Paylaş
Büyük krizler büyük liderleri ortaya çıkarıyor, sıradan isimleri ise tarih sahnesinden çekiyor.
Yeltsin’i darbeye karşı tankın üstüne çıkması lider yapmıştı. Ukrayna krizi de Cumhurbaşkanı Erdoğan’ı küresel bir lider haline getirdi. Erdoğan, Libya operasyonu, Karabağ zaferindeki etkisi nedeniyle zaten bir süredir küresel liderliğini gösteriyordu. Ama Ukrayna Savaşı’ndaki tavrı onu küresel liderliğe taşıdı.

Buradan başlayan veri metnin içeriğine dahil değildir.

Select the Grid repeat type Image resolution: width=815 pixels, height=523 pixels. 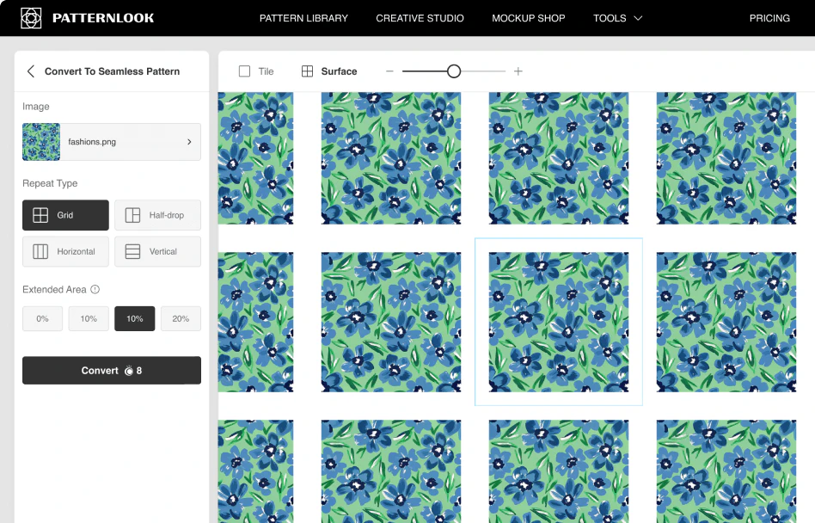point(65,215)
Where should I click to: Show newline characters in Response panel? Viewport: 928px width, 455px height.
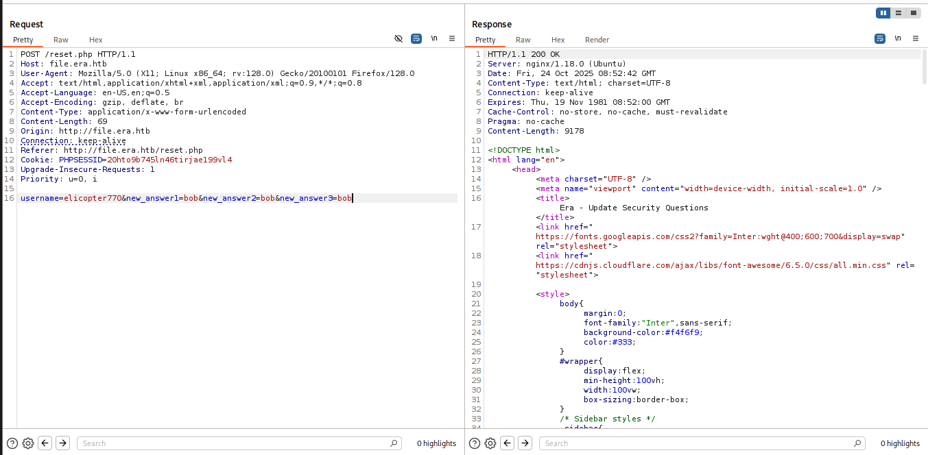pos(897,39)
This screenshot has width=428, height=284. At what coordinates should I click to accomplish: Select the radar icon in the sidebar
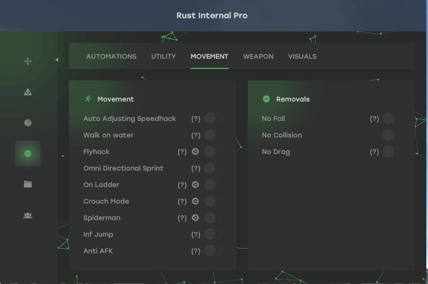point(28,123)
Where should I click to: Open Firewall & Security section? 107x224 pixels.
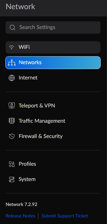[x=53, y=136]
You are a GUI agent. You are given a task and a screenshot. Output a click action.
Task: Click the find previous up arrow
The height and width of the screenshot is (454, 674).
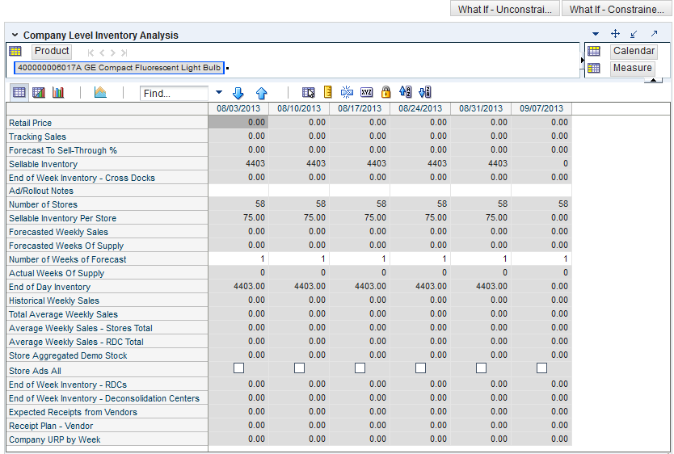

Biden ve Putin’in savaş için çırpındığı, Zelenski’nin ülkesini kaybetme tehlikesi ile karşı karşıya olduğu bir dönemde Cumhurbaşkanı Erdoğan savaşın karşısında durarak, barışın sağlanması için hem Putin hem Zelenski ile aktif diplomasi yürüterek savaşın durmasını isteyenler için umut oldu.
LİDER DİPLOMASİSİ
Bunu Ukrayna sürecinde Erdoğan’ın Biden, Putin ve Zelenski başta olmak üzere 35 ülke temsilcisiyle görüşmesinden, NATO zirvesindeki görüştüğü liderlerin profilinden ve Antalya Zirvesi’nde Rusya ve Ukrayna dışişleri bakanlarını bir araya getiren ülke olmamızdan dolayı daha iyi anlıyoruz.
LİDERLİK ÇİZGİSİ
Erdoğan’ın liderlik çizgisinde belli aşamalar var. AK Parti’yi kurup tek başına iktidar olmasından 27 Nisan e-muhtırasına yanıt vermesine, AK Parti’ye açılan kapatma davasının ters yüz edilmesinden Davos’ta çekilen “One minute”e kadar bir liderin doğuşundan dünya sahnesine çıkışına tanık olduğumuz süreçlerdi. 15 Temmuz’da darbenin başarısızlığa uğratılması ise Erdoğan’ı darbelerle mücadelede konusunda farklı bir yere taşıdı.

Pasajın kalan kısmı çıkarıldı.